Cultural differences are similarly evident in the film. Such differences for instance motivate the coaches to instruct the players to learn more about one another providing positive rewards for such learning – easier practice sessions (Yakin & Bruckheimer, 2000). The film also emphasizes the aspect of respecting cultural differences since only after such is established are the members able to shed their racial intolerance and work towards a strong team that is well glued to win the league.


A society’s values can be influenced by various factors such as existing stereotypes, and culture discussed in previous sections. Changing values that have traditionally been ingrained within the society however may be a challenging feat to achieve, however use of films presents such an opportunity (Stillman, 2006). Remember the titans provides various means through which values that have been ingrained in the society can be re-modeled to achieve a larger objective (Stillman, 2006).

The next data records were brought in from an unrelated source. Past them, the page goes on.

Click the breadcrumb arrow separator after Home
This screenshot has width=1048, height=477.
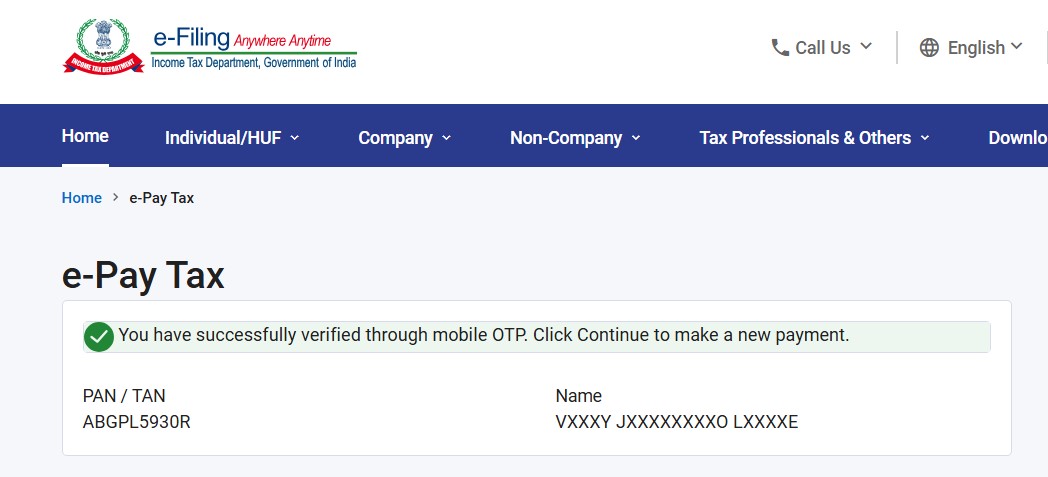116,198
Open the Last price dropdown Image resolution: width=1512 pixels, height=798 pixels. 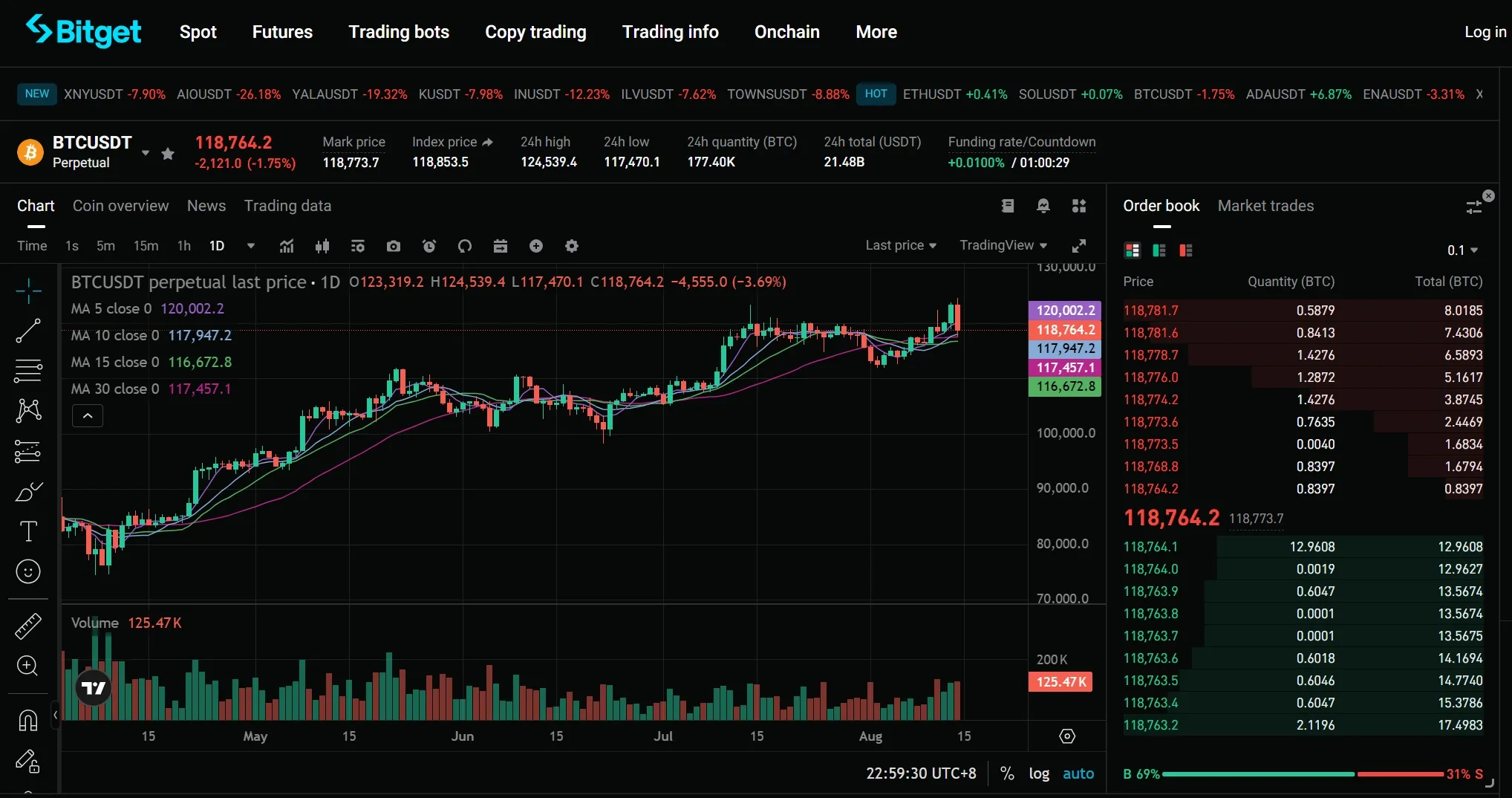coord(900,245)
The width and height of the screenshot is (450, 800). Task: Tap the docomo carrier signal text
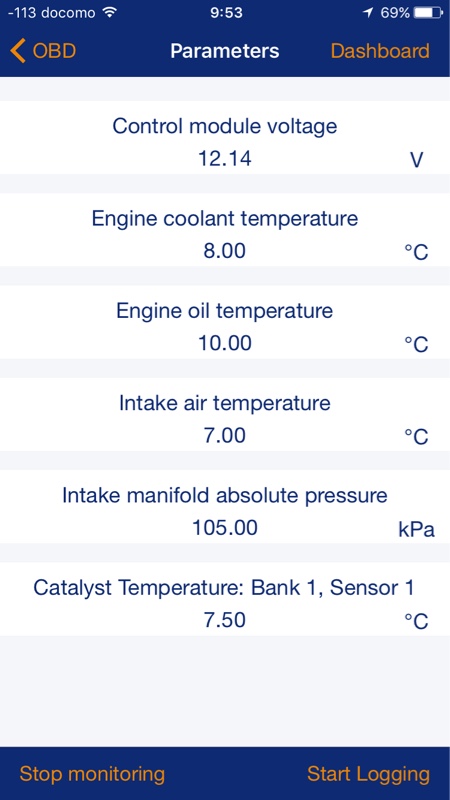(69, 13)
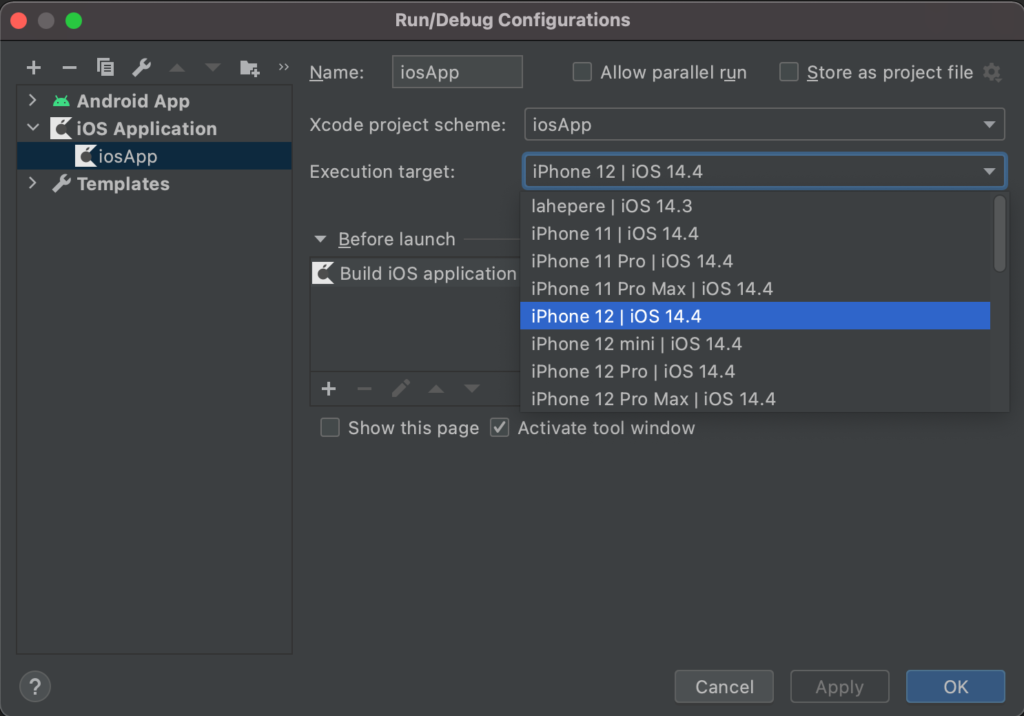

The coaches employ various approaches in changing the values that exist within the team members. One of these is encouraging the members to learn the cultures of the other player’s by providing rewards to influence compliance. Such can for instance been demonstrated where the players are instructed to get to know each other, failure of which would result into increasing intensity of the practice sessions (Yakin & Bruckheimer, 2000). Such rewards are for instance seen to bear initial results when Gerry informs Julius they share statistics to get the task done and make their practices less cumbersome though Julius frustrates that initial contact (Yakin & Bruckheimer, 2000). Secondly the values are transformed through identification of a common goal that makes the race differences fade away. When the coaches introduce the perception that only through teamwork and cooperation will the team succeed in capturing the league title, improved relationships are cultivated making racial differences become vague (Yakin & Bruckheimer, 2000).